On television, 14 busses per day are reported leaving Winston-Salem, N.C., destination Mexico. They are all full. Busloads of construction workers, dishwashers, landscapers, chicken-pluckers. Maybe this is happening in other parts of the country as well, but something about Winston-Salem will always occupy a special place in my heart and lungs.
Business is bad all over. Gone are the free-spending days. Anybody who has any money holds on to it tightly. Home-grown tomatoes expects a boom. U.S. News and World Report cites research by Atlee Burpee, the world's biggest seed company, that “$50 of seeds and fertilizer can yield $1,250 worth of produce.” Starbucks is leaking profits, down 69 percent in the fourth quarter of last year. Meanwhile, home coffee makers are selling faster than they can be shipped; Mr. Coffee is up five percent from last year. Other stay-at-home pleasures thrive during hard times. Netflix subscribers increased 26 percent. Harlequin publishers sold $3-million more romances, and the Borders book chain says science fiction, fantasy, and humor were up. Rounding out a list of businesses doing well these days were sales of chocolate candy and condoms.

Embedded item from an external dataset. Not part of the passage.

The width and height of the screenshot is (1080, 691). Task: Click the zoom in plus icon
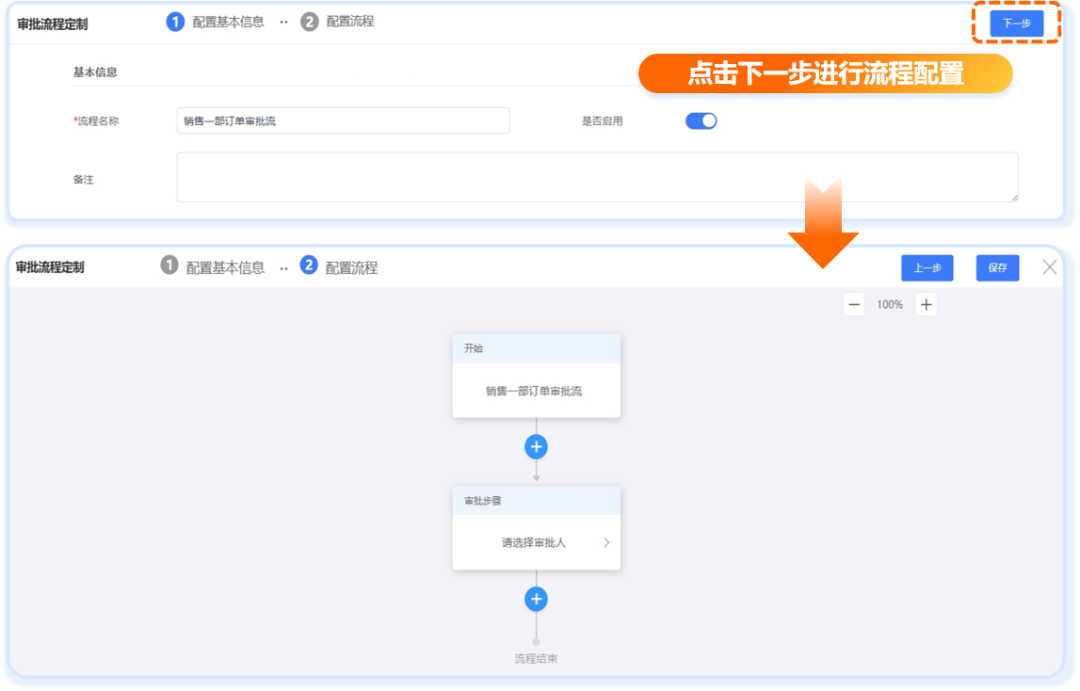point(925,303)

Of course, demand is high for businesses such as employment counseling and resume writing. Nielsen Online reports traffic to job sites increased 20 percent in January 2009 from the year before. The March unemployment rate rose to 8.5 percent, the highest in 25 years, according to the U.S. Department of Labor. Unemployment increased from February’s 8.1 percent. Some 663,000 additional jobs were cut from payrolls in March, the fifth straight month with job losses of 600,000 or more. Since the recession began in December 2007, a total of 5.1 million jobs have vanished. The last time U.S. unemployment was as high as 8.5 percent was in November 1983 when the economy was recovering from a recession in the early 1980s. Ronald Reagan was President. During that downturn, unemployment rose as high as 10.8 percent in November and December 1982.
U.S. Department of Labor unemployment statistics are based on applications for payment of unemployment benefits. Not included are those who do not apply or are ineligible for benefits, those who have put together two part-time jobs to replace lost full-time income, those who have given up and stopped looking for work, or those who have been out of the work force for a long period of time. President Obama recently fired the head of General Motors. I do not think the failed automobile executive will be counted in the statistics, even if he does not immediately find a new job or try to look for one. I suspect his golden parachute will provide him a plenty soft enough landing.
In America, at least you know you are free to believe anything you want. If you do not have a job, there is only one thing to believe.